8.3 Females and Males of Reproductive Potential Infertility Based on animal fertility studies, amiodarone hydrochloride may reduce female and male fertility. It is not known if this effect is reversible. [see Nonclinical Toxicology (13.1) ].

Overdosage

10 OVERDOSAGE There have been cases, some fatal, of amiodarone hydrochloride overdose. Monitor the patient’s cardiac rhythm and blood pressure, and, if bradycardia ensues, a β-adrenergic agonist or a pacemaker may be used. Treat hypotension with inadequate tissue perfusion with positive inotropic and vasopressor agents.

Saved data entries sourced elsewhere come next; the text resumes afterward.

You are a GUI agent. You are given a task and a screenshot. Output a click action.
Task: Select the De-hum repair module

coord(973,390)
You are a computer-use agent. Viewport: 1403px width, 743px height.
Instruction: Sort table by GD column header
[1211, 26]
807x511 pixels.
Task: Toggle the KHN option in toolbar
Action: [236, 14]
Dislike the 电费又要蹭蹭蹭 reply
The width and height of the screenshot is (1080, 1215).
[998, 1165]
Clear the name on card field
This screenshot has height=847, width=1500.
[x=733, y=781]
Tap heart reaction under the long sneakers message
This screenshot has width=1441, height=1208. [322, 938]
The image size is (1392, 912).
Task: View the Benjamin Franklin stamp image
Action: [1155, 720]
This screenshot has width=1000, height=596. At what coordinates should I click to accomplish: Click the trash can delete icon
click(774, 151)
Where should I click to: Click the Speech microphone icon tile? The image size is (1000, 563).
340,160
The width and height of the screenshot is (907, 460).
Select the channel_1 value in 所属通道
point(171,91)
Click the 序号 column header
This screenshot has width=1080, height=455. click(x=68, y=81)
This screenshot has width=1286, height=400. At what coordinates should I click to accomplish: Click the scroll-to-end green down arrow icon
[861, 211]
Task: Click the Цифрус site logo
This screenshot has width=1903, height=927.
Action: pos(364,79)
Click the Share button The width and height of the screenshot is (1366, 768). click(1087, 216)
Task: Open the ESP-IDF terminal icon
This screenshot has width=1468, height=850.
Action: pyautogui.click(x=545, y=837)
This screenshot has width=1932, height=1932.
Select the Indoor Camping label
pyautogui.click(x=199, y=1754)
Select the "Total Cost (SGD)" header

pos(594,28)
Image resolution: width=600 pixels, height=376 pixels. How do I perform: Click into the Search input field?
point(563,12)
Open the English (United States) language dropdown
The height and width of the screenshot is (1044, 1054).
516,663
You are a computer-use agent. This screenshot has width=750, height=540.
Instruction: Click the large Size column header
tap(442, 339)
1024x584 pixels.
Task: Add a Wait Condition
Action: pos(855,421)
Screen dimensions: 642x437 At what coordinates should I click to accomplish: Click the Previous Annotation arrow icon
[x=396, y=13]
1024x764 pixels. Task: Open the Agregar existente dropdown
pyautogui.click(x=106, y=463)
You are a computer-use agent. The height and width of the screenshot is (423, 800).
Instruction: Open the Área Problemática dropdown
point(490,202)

Neither amiodarone hydrochloride nor its metabolite is dialyzable.

How Supplied

16 HOW SUPPLIED/STORAGE AND HANDLING Amiodarone Hydrochloride Tablets USP, 200 mg are white to off-white, round biconvex uncoated tablets debossed with “8” and “4” separated by a breakline on one side and “A” on the other side. Bottles of 30 NDC 65862-732-30 Bottles of 60 NDC 65862-732-60 Bottles of 90 NDC 65862-732-90 Bottles of 100 NDC 65862-732-01 Bottles of 250 NDC 65862-732-25 Bottles of 500 NDC 65862-732-05 Bottles of 1,000 NDC 65862-732-99 Keep tightly closed. Store at 20° to 25°C (68° to 77°F) [see USP Controlled Room Temperature]. Protect from light. Dispense in a light-resistant, tight container.